Self-organised autonomous projects in Italy

Self-managed social centres (centri sociali autogestiti, CSA; centri sociali occupati autogestiti, CSOA; or simply centri sociali) exist in many cities in Italy. They are part of different left-wing political networks including anarchist, communist, socialist, and autonomist. The centres tend to be squatted and provide self-organised, self-financing spaces for alternative and noncommercial activities such as concerts, exhibitions, farmers' markets, infoshops, and migrant initiatives. Over time, some but not all projects have opted to legalize their status.

==History==
Self-managed social centres were first occupied in the mid-1970s in cities such as Milan by groups of young people, both students and unemployed. The social centres in Milan were used for diverse activities such as concerts, films, yoga classes, discussion groups and counselling for drug addicts.

They often affiliated themselves with Autonomia Operaia (Workers' Autonomy) and suffered when social movements were repressed following the Years of Lead. A second wave of social centres began in the late 1980s and early 1990s, with more than 100 projects spread across the country. Two factors which helped the wave spread were the well-publicised eviction resistance (and subsequent resquat) of Leoncavallo in Milan and the Panther student movement.

What linked these political and cultural projects was that they were squatted, their focus on self-management and self-financing, and the use of the space as a social venue for the local community. The differences tended to stem from whether the project was primarily anarchist, autonomist, communist, or without ideology. This then resulted in a later debate about whether to legalize spaces or not. Legalization denoted two things: firstly, the formation of an association so that the squatter collective could have a legal form; secondly, setting up a rental contract between the city and the project.

From 1993 onwards, some squats began legalization processes and others did not. The social centres which did legalize successfully then changed their title from 'CSOA' (Italian: Centro Sociale Occupato Autogestito – Self-Managed Squatted Social Centre), to 'CSA' (Italian: Centro Sociale Autogestito – Self-Managed Social Centre). Owing to these changes, there is no longer just one network of social centres, but several disparate ones. The institutionalized centres such as Leoncavallo then became associated with the Tute Bianche (White Overalls) movement of the late 1990s.

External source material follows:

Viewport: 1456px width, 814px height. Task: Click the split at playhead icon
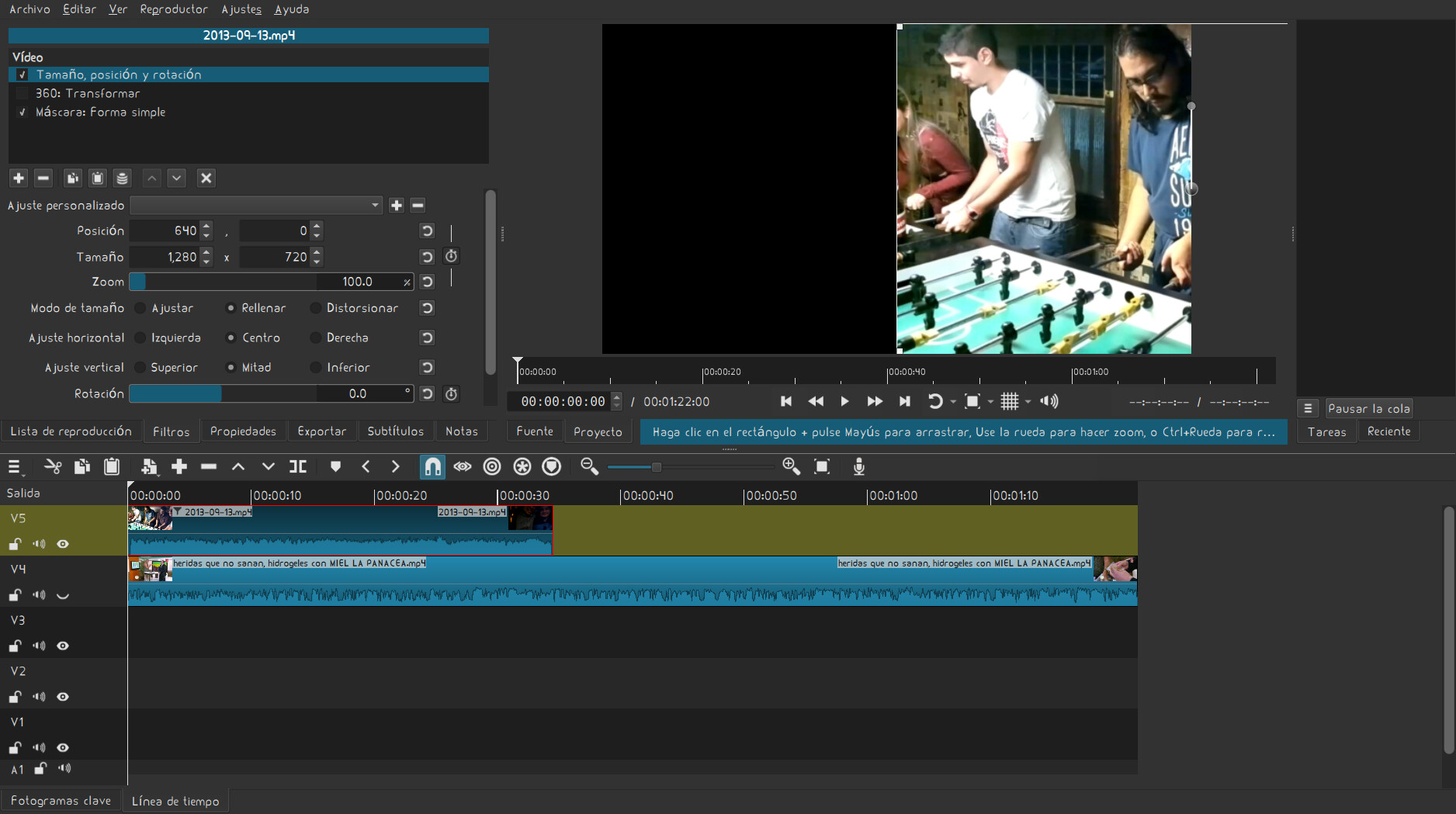click(x=298, y=466)
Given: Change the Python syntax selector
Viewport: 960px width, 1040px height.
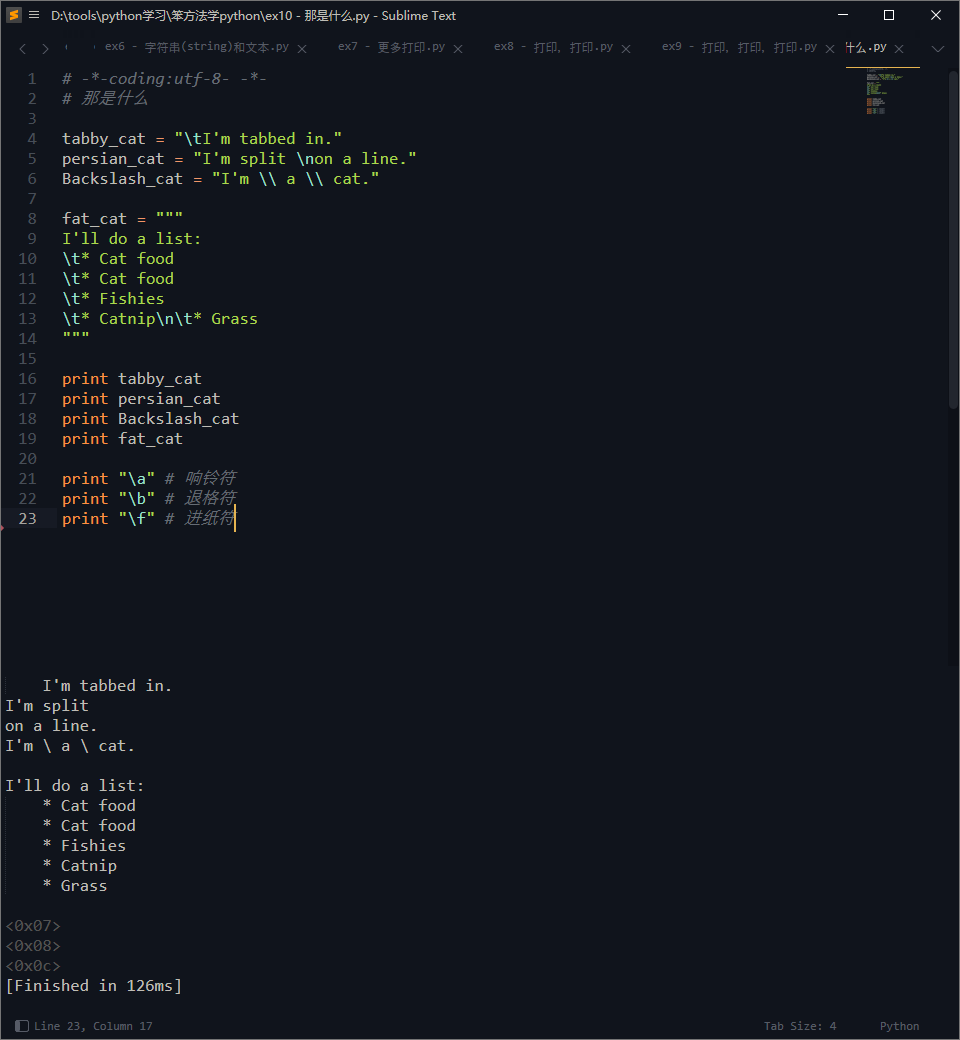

Legalization can create problems, since forming an association imposes hierarchy on a previously horizontally organized collective and also contracts tend to be for a fixed time period and can be hard to renew. Therefore, in the 2010s, some projects such as Teatro Valle Occupato (Rome), XM24 (Bologna), and Macao (Milan), have attempted to promote new, more flexible forms of legalization, with varying degrees of success.

Social centres provide cheap DIY venues for many alternative forms of music, including punk and Italian hardcore. They have also provided a fertile breeding ground for homegrown Italian hip-hop. In the 1990s, the rap group Assalti Frontali built a recording studio at Forte Prenestino and 99 Posse were associated with Officina 99 in Naples. The presence of a local university tends to be a factor in the creation of a social centre.

From small numbers of social centres in the 1980s, in the 1990s there were around 120. By 2006, it was estimated there were 150 across the entire country, with many clustered in Milan, Rome, and Turin.

==Bologna==
Bologna has a reputation for being a centre of left-wing activism, but this has changed as the city gentrified. Atlantide was occupied in 1998 by Tute Bianche activists and was the last self-managed space in the centre of the city, used by many groups, including Antagonismo Gay (gay separatists), Quelle Che Non Ci Stanno (feminist and lesbian separatists), NullaOsta (punks), and from 2008, Laboratorio Smaschieramenti (trans*-feminist-queer). It was evicted on 9 October 2015 by the order of Mayor Virginio Merola. Làbas was occupied in 2012. Young people worked as volunteers to create various projects, such as a vegetable garden, an organic pizzeria, a bike repair workshop, a microbrewery producing organic beer, a volunteer-run creche, and a dormitory for migrants, refugees, and homeless people. The project was evicted in 2017.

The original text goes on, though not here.